• [Text segment]:
# # #

Unstoppable Fighting Women
The Legacy of the Tollgate Workers’ Struggle ④
Hee Jeong 2020-11-02
[When laid-off tollgate workers climbed up to the canopy of Seoul tollgate last June, the reality of their working conditions became known. The workers went on strike for 217 days to demand that the Korea Expressway Corporation convert them into direct hires, exposing the public sector’s exploitation of service workers. The Korea Expressway Corporation announced a plan to directly hire employees, but said that if workers were to lose their lawsuit, employees hired after 2015 would have their direct employment revoked. This past February, after nine months of protest, the tollgate workers ended their strike and disbanded. However, their fight isn’t over. Here, we look back on the struggle of the toll workers who brought attention to the issue of creating permanent public sector jobs, and we discuss their significance and how society needs to respond as we move forward. - Tollgate Fight Recording Team.]
A mysterious mass layoff despite no financial crisis
“To be honest, I didn’t expect to get fired. In July, they said they’d create a subsidiary, but 1,500 workers were against it, so I didn’t think they’d do it. It’s not that I was scared, I just thought they’d review the subsidiary policy one more time, rather than laying off so many workers.” (Choi Yang-ye, 15-year tenure, West Ansan Office)

# # #

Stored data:

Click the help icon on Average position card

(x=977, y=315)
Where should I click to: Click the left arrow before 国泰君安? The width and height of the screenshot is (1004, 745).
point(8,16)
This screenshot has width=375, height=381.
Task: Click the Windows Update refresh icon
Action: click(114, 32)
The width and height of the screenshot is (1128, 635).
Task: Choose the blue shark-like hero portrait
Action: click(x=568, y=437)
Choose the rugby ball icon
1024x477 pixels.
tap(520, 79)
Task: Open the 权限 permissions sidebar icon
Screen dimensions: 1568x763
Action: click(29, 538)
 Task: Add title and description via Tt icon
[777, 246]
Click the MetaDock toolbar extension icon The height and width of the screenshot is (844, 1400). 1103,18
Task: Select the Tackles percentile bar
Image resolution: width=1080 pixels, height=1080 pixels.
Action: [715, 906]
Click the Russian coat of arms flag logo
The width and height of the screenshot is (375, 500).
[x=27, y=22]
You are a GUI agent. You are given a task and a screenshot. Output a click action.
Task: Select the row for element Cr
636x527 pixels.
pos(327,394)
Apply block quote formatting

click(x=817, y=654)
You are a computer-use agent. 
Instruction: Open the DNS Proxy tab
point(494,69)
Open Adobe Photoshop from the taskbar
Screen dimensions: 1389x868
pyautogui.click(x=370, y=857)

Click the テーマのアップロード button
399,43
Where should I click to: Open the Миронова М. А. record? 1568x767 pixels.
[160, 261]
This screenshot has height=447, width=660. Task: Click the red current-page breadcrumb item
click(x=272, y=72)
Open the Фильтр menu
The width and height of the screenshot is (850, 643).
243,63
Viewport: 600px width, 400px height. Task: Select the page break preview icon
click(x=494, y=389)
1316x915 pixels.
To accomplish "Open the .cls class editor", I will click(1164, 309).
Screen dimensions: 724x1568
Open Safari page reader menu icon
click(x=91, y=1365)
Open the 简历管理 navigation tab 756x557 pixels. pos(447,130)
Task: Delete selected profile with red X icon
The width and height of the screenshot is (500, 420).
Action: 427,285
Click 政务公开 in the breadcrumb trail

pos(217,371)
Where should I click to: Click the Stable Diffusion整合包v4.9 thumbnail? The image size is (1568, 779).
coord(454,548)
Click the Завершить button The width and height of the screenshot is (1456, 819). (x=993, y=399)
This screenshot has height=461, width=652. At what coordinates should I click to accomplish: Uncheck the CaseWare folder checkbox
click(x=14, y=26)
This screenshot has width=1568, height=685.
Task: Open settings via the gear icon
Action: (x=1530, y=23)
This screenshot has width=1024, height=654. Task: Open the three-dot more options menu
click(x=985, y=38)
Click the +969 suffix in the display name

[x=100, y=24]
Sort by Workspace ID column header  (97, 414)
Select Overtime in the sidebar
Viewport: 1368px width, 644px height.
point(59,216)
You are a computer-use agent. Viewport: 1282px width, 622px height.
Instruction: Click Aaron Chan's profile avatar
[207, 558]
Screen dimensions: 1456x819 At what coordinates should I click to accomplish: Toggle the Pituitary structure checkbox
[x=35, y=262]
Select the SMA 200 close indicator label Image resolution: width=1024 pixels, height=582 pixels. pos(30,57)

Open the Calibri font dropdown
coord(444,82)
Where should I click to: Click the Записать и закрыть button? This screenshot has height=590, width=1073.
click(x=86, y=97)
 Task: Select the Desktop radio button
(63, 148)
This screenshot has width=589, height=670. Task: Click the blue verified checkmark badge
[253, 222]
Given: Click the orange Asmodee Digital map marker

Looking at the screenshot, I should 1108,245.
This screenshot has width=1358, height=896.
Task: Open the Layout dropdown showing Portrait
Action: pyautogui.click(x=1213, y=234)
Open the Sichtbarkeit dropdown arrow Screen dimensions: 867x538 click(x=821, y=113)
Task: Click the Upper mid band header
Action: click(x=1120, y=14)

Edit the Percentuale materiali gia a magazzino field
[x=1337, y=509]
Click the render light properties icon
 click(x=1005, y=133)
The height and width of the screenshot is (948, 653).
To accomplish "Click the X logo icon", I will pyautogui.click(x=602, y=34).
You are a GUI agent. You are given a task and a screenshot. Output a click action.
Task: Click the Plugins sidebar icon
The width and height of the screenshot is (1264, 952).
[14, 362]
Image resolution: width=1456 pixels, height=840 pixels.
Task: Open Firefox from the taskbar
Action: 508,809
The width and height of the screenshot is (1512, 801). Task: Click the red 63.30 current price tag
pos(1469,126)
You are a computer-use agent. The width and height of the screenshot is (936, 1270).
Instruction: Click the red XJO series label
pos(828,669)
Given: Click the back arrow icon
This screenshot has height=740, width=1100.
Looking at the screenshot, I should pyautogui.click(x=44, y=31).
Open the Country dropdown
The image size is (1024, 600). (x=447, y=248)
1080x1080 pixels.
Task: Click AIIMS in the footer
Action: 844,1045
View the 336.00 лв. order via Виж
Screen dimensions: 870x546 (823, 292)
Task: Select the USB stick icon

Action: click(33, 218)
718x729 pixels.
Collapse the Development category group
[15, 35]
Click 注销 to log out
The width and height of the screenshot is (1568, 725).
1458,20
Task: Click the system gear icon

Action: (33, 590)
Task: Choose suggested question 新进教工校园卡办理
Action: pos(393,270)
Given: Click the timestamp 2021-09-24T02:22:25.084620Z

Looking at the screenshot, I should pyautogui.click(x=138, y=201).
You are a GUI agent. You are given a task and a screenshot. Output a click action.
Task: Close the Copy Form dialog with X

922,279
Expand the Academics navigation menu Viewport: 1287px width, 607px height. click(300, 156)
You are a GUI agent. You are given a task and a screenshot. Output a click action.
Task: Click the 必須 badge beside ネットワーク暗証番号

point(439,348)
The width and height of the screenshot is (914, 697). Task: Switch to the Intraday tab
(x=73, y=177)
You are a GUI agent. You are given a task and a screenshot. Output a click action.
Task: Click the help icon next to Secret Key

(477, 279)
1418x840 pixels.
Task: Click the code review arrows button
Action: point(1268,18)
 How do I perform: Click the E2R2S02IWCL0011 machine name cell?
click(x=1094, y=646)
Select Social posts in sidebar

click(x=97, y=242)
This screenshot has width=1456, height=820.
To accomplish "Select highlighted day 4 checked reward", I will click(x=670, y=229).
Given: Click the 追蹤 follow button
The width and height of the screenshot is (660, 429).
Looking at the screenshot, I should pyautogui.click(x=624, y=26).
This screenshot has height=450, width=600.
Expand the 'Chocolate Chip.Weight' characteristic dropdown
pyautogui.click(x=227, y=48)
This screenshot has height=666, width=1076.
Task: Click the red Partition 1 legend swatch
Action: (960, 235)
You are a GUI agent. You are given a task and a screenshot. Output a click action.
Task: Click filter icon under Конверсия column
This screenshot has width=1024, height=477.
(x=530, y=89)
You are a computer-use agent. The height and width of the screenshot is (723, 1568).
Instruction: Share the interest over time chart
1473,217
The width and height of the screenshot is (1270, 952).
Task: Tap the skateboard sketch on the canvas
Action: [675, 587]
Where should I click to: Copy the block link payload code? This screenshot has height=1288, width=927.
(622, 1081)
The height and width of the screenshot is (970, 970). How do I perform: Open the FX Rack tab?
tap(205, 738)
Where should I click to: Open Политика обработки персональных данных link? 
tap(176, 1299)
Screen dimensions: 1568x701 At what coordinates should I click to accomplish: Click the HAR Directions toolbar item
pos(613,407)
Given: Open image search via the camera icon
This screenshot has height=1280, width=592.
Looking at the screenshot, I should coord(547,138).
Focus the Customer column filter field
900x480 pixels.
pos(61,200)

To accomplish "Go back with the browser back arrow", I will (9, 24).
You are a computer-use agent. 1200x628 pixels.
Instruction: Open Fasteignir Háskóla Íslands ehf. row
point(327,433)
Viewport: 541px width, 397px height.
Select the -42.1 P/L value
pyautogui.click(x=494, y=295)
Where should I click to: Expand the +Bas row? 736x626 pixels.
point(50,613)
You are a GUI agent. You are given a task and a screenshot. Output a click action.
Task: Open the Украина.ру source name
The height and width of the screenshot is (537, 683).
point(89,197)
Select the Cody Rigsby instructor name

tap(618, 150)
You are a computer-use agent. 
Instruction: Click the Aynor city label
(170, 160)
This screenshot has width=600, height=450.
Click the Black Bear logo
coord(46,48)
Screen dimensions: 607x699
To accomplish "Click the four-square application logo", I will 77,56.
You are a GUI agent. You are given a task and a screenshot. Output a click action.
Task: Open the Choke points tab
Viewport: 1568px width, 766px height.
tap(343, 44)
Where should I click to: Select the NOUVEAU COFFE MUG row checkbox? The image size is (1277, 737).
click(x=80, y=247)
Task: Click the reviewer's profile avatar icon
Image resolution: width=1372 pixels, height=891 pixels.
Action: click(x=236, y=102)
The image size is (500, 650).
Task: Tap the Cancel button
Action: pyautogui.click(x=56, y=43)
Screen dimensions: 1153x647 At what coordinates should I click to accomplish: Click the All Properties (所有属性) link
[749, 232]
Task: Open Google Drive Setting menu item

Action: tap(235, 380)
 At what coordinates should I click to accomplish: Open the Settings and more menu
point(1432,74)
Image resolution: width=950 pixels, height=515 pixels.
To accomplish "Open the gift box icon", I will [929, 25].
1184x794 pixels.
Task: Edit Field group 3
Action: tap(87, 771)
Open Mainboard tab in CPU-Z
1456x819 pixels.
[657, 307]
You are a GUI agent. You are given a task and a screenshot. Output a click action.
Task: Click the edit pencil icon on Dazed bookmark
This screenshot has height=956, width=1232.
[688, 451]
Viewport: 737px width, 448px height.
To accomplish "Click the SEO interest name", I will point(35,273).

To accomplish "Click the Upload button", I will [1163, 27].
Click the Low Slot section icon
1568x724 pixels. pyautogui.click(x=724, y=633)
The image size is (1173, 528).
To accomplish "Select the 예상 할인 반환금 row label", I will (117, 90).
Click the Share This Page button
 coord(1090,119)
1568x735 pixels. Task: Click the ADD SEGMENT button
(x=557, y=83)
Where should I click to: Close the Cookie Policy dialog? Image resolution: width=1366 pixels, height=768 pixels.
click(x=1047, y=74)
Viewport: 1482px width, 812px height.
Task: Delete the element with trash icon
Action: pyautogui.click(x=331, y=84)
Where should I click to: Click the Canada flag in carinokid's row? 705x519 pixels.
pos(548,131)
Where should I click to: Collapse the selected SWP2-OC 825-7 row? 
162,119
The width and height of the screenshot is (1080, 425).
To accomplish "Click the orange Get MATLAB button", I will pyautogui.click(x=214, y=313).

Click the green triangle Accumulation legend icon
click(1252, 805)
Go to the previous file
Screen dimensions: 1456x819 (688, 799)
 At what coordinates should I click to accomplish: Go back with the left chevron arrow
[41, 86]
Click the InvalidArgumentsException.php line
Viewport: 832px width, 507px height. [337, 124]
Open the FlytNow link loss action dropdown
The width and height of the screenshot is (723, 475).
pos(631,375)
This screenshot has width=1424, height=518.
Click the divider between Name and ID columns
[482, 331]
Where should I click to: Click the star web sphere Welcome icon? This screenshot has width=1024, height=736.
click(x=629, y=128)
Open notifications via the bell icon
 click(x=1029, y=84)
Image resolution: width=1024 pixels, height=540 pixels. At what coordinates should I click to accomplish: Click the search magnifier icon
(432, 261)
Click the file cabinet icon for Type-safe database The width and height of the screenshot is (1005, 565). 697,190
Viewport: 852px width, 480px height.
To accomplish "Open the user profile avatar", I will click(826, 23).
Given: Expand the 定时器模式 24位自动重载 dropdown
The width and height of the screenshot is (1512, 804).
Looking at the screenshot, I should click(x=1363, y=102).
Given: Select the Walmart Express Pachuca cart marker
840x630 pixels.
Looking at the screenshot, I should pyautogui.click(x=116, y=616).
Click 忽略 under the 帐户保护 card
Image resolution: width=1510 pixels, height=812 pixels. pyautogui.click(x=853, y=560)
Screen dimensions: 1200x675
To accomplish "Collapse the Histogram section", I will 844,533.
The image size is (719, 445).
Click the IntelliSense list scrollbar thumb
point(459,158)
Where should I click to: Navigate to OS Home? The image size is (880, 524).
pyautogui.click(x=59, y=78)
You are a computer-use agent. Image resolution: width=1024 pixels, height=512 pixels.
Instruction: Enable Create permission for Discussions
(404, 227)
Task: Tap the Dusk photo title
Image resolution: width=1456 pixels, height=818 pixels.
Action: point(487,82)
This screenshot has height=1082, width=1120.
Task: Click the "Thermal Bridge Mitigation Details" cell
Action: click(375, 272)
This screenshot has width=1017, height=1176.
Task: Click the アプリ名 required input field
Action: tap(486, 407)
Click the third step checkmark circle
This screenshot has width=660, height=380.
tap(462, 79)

# # #

• [Work to complete]:
Answer these questions using the text on the tollgate workers' struggle.
1. For how many days did the workers strike?
2. Employees hired after which year would have their direct employment revoked if the workers lost their lawsuit?
3. According to Choi Yang-ye, how many workers were against creating a subsidiary?

• [Output for this task]:
1. 217 days
2. 2015
3. 1,500